Consider $f(x)=x^3+x^2-1$; then $f'(x)=3x^2+2x$, which vanishes at $-2/3$ and $0$. Therefore $f$ has a local maximum at $-2/3$ and a local minimum at $0$. Since
$$
f(-2/3)=-\frac{8}{27}+\frac{4}{9}-1=\frac{-8+12-27}{27}=-\frac{23}{27}
$$
we see that the equation has exactly one real solution. Since $f(0)=-1$ and $f(1)=1>0$, we know that this root is in the interval $(0,1)$.

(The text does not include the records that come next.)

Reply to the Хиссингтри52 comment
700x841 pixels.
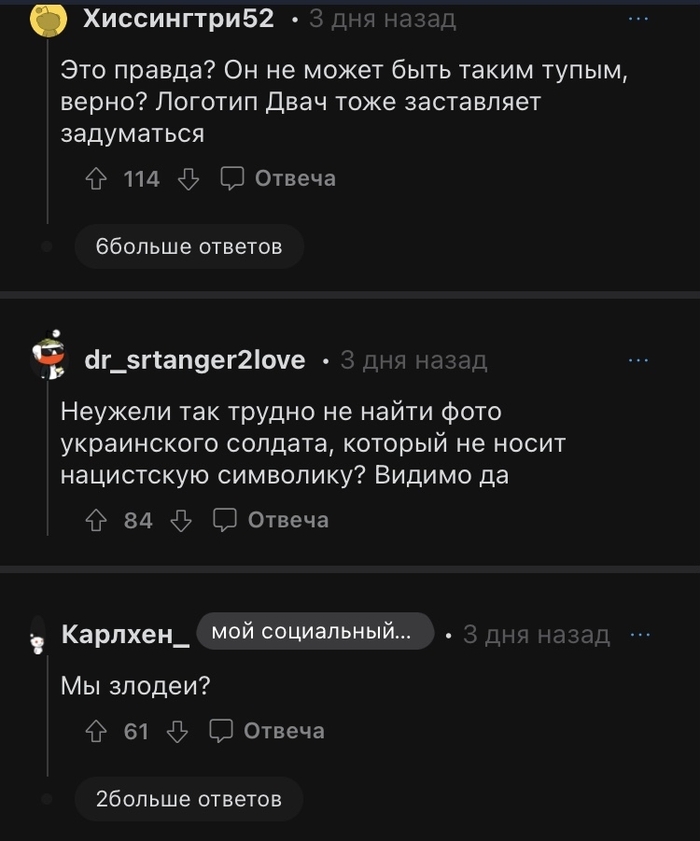277,179
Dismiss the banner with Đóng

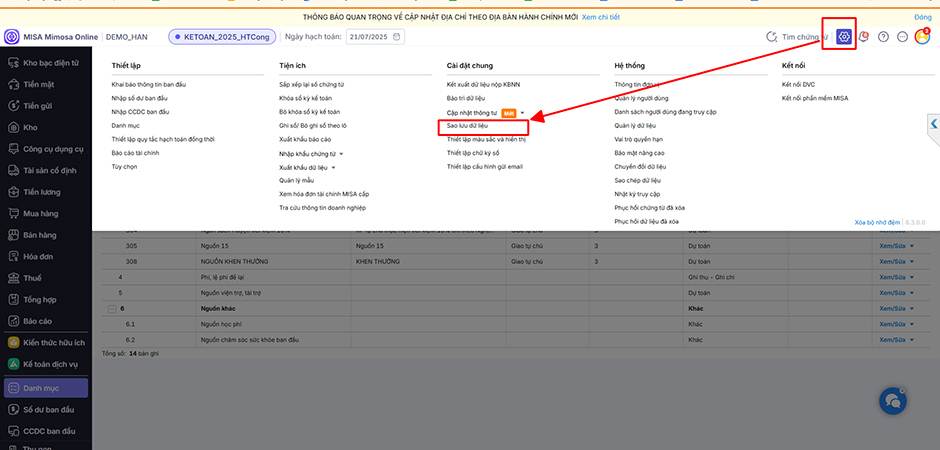[x=922, y=18]
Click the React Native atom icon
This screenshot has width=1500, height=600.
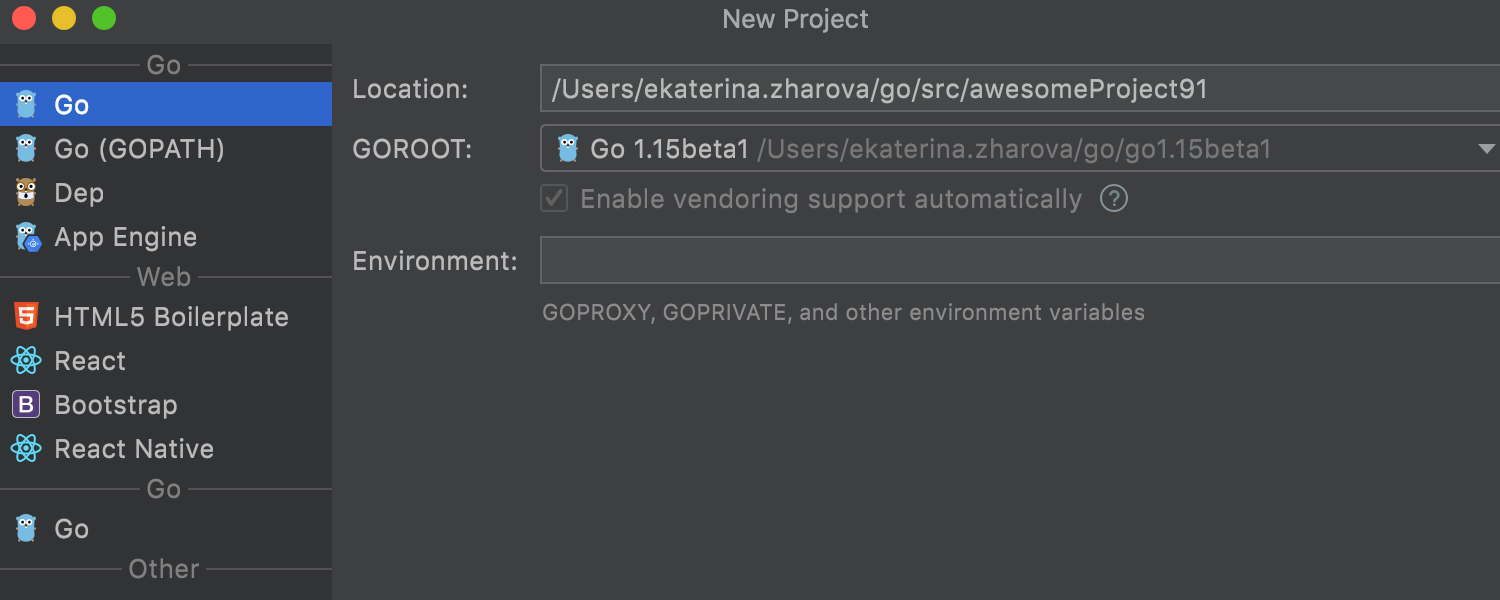click(26, 449)
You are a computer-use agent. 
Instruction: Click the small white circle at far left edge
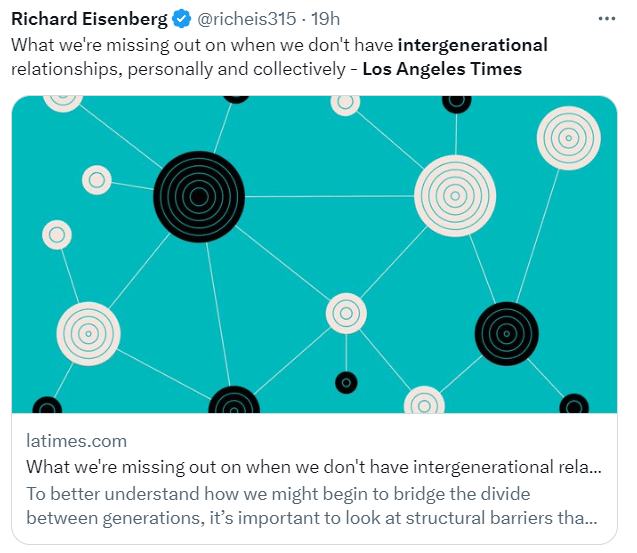(57, 235)

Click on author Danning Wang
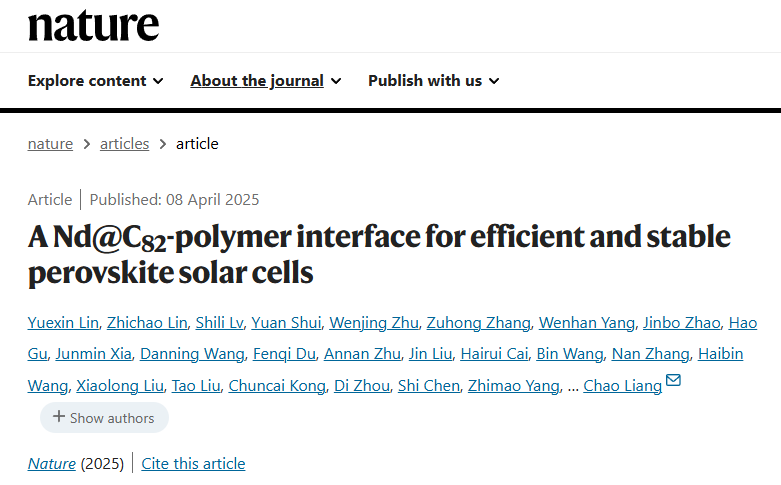[x=192, y=354]
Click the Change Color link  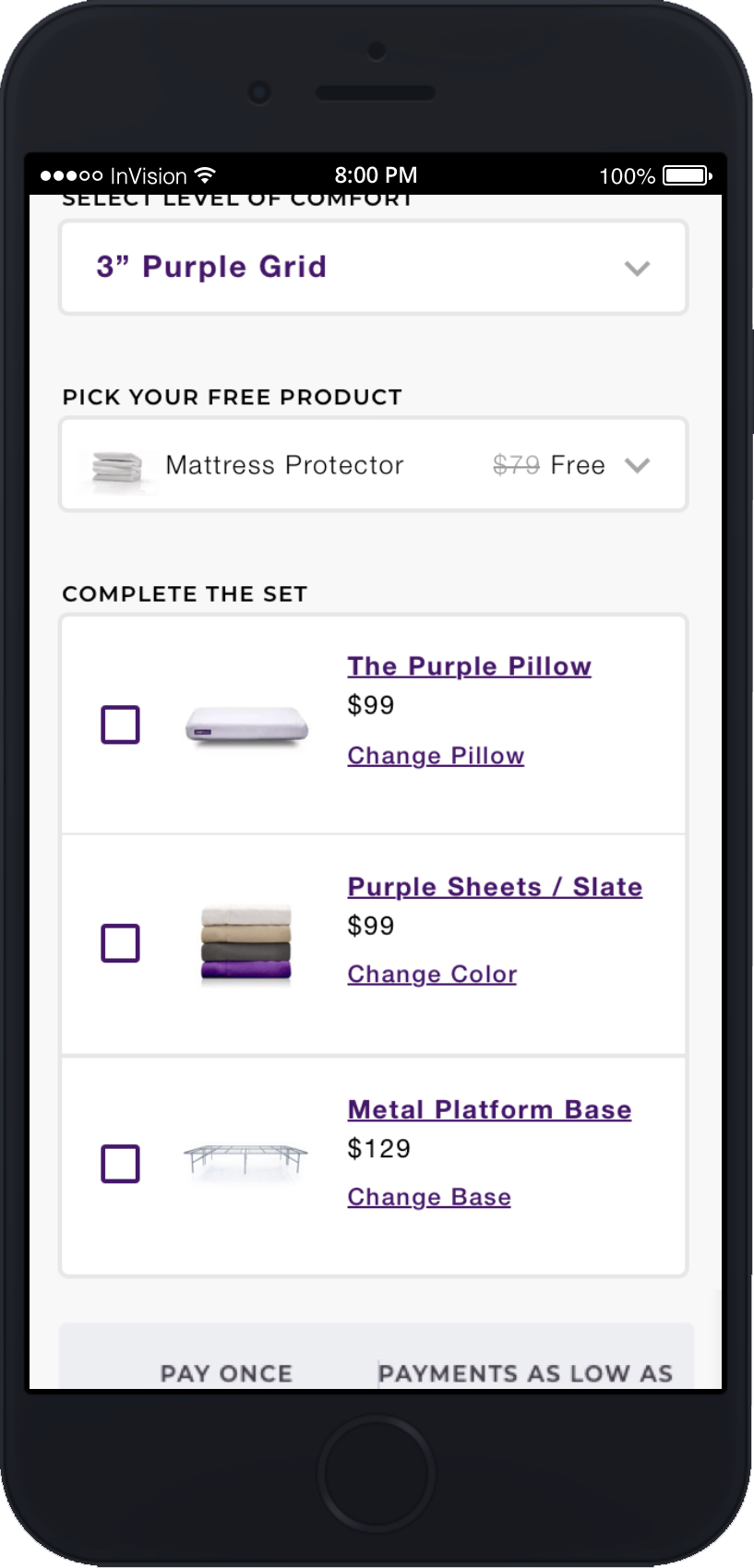pyautogui.click(x=432, y=975)
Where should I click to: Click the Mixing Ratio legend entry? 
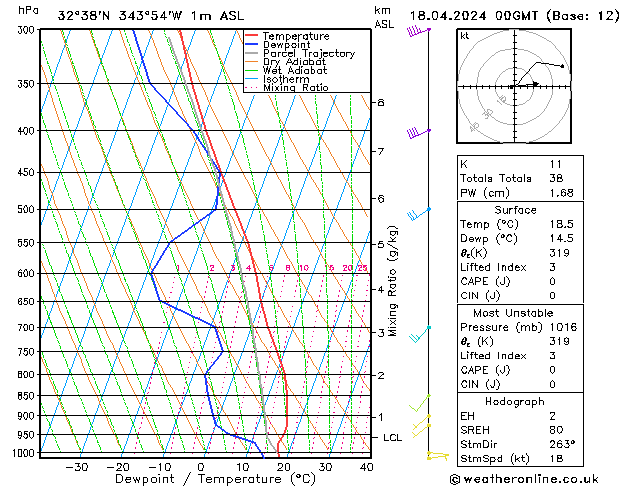[295, 88]
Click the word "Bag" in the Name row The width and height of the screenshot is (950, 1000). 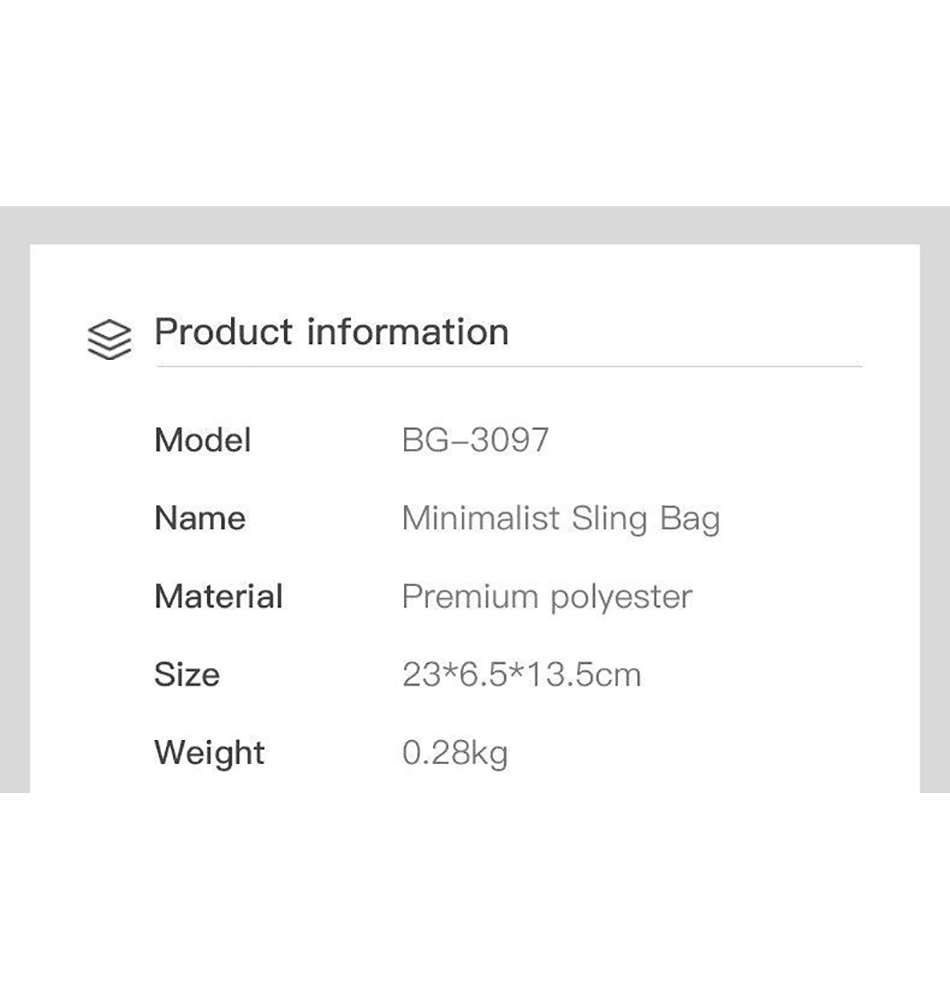690,520
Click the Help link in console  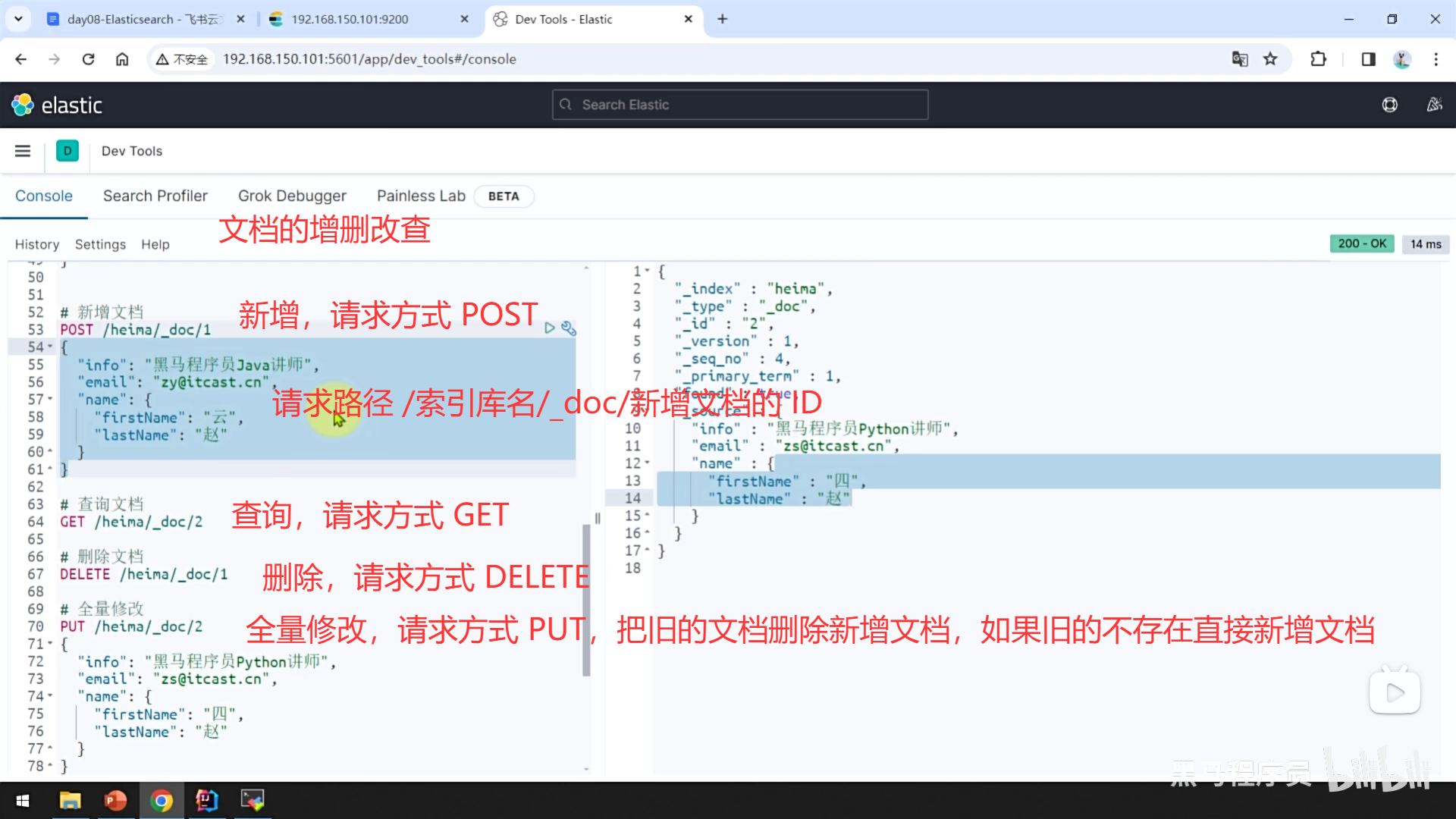(155, 244)

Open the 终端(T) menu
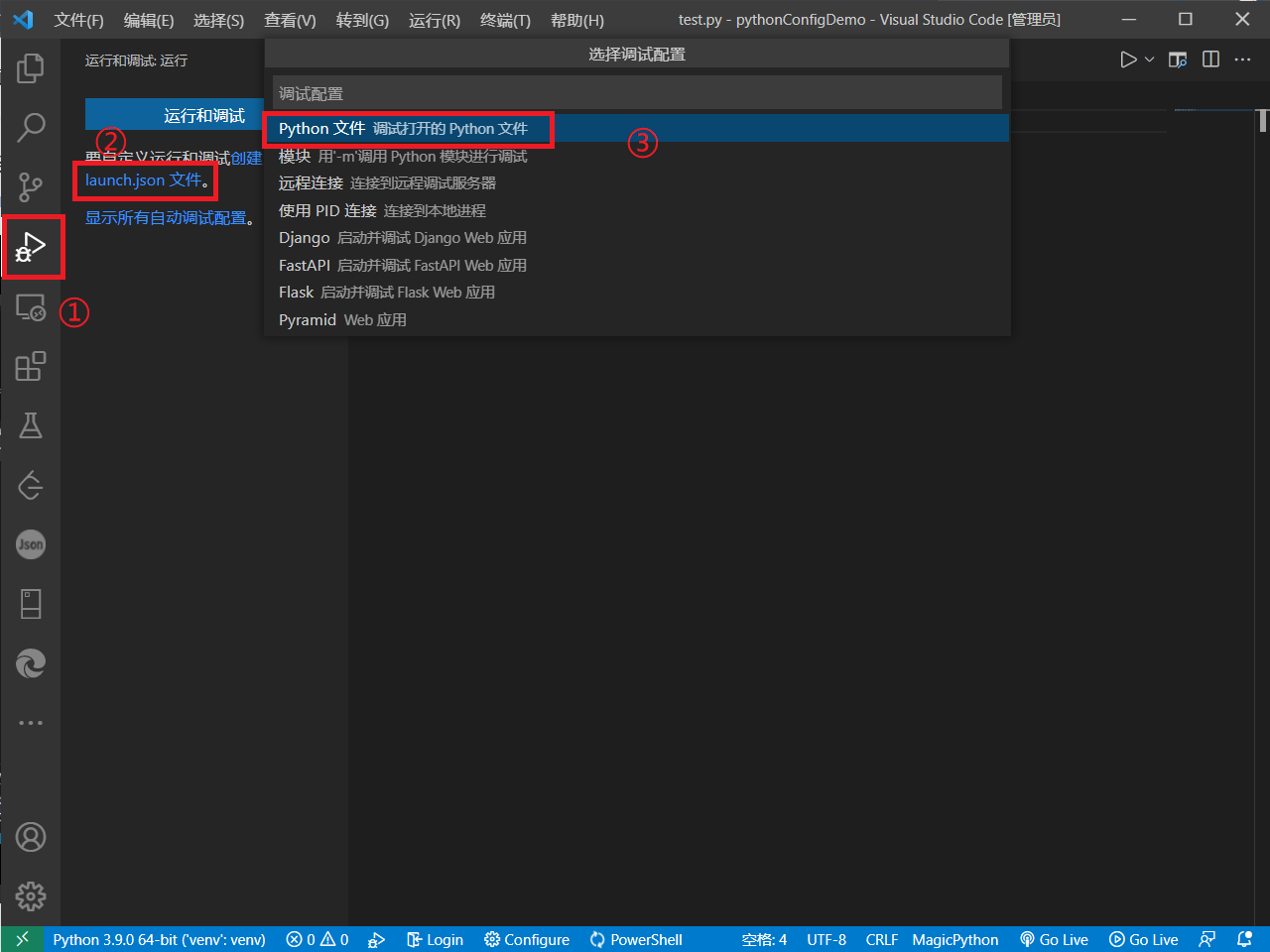[505, 20]
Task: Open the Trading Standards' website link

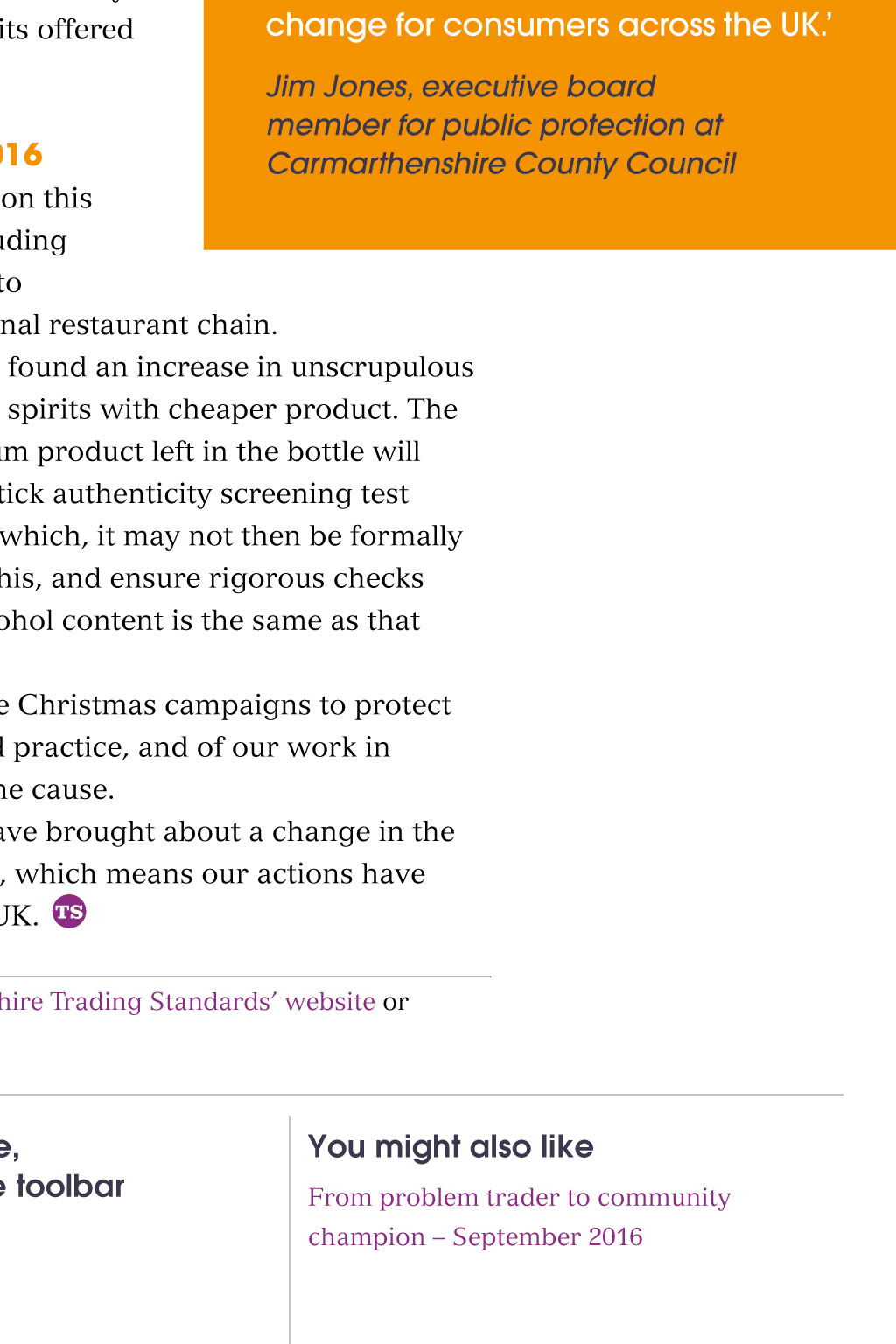Action: click(x=187, y=1001)
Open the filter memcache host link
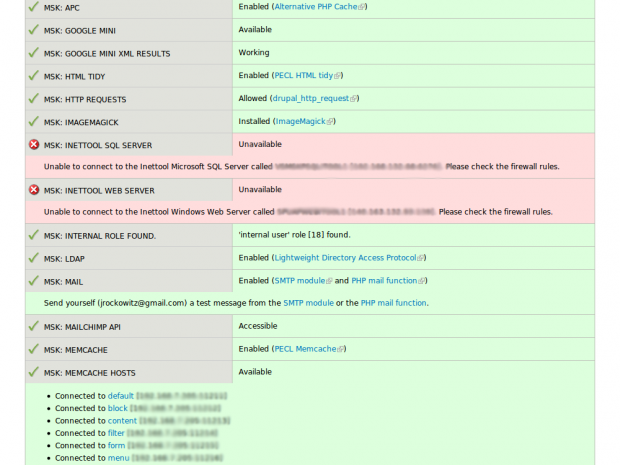The height and width of the screenshot is (465, 620). click(116, 433)
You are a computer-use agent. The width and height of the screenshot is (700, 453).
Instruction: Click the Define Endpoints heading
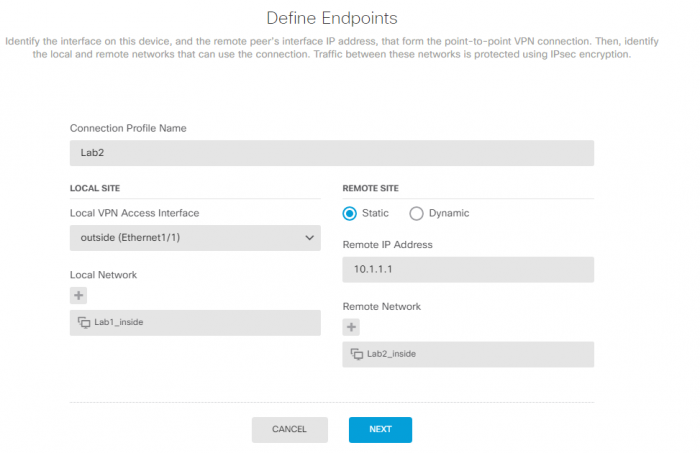[332, 18]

For approximating the root we can use Newton’s method:
$$
x_{n+1}=x_n-\frac{f(x_n)}{f'(x_n)}
$$
starting at $x_0=1$. Then
$$
x_1=1-\frac{1}{5}=\frac{4}{5}=0.8
$$
and
$$
x_1=\frac{4}{5}-
\frac{\dfrac{4^3}{5^3}+\dfrac{4^2}{5^2}-1}
{3\dfrac{4^2}{5^2}+2\dfrac{4}{5}}=
\frac{4}{5}-\frac{1}{5}\frac{64+80-125}{48+40}=
\frac{4}{5}-\frac{19}{5\cdot 88}=\frac{333}{440}\approx0.7568
$$
Since the method provides alternatively an approximation by excess and one by defect, we can conclude the first decimal digit is $7$.
To check again,
$$
f(0.7)=-0.167,
\qquad
f(0.8)=0.152
$$
so the first decimal digit is $7$.
Actually Cardan's formulas give you “explicitly” the root. Set $y=1/x$; then the equation is $y^3-y-1=0$; by Cardan's formula the only real root is
$$
y=\sqrt[3]{\frac{1}{2}+\sqrt{\frac{1}{4}-\frac{1}{27}}}
+\sqrt[3]{\frac{1}{2}-\sqrt{\frac{1}{4}-\frac{1}{27}}}
\approx 1.32471795724474602596
$$
and
$$
x=\frac{1}{y}\approx0.75487766624669276005
$$
According to bc, with this value for $x$ we get
$$
f(x)=-0.00000000000000000001
$$
so it seems a pretty good approximation.
Your transformation can work as well, but it's more complex. Consider
$$
g(x)=x^3-x^2+2x-1
$$
Then $g'(x)=3x^2-2x+2$ has negative discriminant, so the function $g$ is increasing. Its zero is between $0$ and $1$, and you can find it with a similar method. Then you need to find its positive square root.